### What you have to do
Copy, from the entries below, each line where the word "computer" can be found.

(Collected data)
----------------------------------------
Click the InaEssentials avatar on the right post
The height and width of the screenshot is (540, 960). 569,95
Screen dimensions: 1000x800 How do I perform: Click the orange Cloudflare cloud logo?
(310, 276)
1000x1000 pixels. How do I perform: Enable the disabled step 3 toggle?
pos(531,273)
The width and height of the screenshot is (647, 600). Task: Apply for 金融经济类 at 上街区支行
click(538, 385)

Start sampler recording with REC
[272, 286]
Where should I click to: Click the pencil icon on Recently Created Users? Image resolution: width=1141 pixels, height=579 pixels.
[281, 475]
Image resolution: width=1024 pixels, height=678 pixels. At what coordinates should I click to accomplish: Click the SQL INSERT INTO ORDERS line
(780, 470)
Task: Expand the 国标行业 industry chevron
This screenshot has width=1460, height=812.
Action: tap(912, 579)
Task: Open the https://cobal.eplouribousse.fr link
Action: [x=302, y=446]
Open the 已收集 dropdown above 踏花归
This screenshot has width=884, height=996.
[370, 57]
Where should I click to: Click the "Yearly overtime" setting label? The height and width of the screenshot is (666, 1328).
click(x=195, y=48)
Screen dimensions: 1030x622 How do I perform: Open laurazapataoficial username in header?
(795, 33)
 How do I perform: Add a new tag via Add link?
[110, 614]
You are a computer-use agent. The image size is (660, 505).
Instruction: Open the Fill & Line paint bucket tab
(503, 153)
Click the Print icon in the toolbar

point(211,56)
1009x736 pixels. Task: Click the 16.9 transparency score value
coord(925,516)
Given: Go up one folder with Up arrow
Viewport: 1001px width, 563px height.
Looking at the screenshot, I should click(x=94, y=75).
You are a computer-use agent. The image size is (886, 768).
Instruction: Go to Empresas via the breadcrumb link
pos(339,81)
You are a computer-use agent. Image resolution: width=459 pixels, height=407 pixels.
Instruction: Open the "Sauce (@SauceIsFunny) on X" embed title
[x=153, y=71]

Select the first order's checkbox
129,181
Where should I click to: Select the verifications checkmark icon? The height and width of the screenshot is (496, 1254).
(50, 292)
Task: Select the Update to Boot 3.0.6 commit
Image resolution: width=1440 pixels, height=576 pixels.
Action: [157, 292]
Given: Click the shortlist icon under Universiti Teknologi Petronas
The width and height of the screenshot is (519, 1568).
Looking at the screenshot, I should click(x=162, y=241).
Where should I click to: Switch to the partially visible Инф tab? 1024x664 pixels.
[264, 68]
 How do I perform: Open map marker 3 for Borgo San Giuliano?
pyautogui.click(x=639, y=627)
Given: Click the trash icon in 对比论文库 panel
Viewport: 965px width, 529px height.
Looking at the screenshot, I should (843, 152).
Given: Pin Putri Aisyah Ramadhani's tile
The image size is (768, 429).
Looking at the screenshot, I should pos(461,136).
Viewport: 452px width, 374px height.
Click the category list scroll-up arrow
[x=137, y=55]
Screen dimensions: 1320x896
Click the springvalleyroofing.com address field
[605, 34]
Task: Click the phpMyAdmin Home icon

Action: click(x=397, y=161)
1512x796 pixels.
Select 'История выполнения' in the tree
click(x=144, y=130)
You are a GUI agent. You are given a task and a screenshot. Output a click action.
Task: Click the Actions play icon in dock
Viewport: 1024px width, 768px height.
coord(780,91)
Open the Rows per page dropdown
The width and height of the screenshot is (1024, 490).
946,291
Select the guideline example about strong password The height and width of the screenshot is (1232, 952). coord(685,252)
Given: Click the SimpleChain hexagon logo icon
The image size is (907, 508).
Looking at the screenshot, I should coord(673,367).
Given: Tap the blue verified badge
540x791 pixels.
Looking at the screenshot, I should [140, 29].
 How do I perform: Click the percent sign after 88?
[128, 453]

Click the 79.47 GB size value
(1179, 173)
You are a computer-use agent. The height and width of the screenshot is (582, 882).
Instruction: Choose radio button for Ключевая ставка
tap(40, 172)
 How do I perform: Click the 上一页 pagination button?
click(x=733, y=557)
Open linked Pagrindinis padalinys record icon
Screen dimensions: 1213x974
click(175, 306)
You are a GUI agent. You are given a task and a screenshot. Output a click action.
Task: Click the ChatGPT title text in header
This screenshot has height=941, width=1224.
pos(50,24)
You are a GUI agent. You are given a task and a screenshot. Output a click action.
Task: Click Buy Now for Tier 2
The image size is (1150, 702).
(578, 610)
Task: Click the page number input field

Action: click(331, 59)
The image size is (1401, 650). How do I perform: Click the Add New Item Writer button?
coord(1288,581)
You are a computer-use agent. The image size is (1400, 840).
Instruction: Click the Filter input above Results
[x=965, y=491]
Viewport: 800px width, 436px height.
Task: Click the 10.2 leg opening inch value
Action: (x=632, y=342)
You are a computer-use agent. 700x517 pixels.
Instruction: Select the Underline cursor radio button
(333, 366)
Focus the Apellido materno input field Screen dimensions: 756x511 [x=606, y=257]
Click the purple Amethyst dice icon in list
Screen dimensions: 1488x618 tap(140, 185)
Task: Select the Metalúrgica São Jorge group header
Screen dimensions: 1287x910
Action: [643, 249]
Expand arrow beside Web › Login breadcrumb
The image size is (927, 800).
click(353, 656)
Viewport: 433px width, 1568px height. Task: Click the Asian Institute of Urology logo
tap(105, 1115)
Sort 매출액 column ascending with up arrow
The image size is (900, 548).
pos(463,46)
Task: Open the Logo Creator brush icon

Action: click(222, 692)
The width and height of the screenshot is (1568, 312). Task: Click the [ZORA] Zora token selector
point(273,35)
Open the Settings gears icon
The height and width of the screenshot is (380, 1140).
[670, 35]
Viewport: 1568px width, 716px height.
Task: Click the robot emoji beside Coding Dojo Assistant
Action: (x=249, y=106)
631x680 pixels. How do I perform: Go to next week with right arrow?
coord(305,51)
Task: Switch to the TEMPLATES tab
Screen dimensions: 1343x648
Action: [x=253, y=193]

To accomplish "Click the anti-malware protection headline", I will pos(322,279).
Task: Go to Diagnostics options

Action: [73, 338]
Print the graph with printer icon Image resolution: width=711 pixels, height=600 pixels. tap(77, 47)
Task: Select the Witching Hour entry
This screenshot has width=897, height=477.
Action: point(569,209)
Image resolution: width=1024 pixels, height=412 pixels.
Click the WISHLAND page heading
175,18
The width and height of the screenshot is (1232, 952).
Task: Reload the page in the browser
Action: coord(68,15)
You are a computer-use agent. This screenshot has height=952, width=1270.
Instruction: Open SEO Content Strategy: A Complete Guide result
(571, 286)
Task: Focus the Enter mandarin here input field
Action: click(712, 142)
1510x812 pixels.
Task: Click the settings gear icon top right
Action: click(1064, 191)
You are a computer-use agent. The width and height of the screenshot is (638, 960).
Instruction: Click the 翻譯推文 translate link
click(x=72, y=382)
----------------------------------------
### Solution for this task
You are a computer-use agent. The image size is (660, 505).
You are a computer-use agent. The image size is (886, 768).
You are a computer-use agent. Image resolution: width=459 pixels, height=407 pixels.
You are a computer-use agent. The height and width of the screenshot is (582, 882).
You are a computer-use agent. The image size is (1400, 840).
You are a computer-use agent. 700x517 pixels.
You are a computer-use agent. This screenshot has height=952, width=1270.
You are a computer-use agent. The width and height of the screenshot is (638, 960).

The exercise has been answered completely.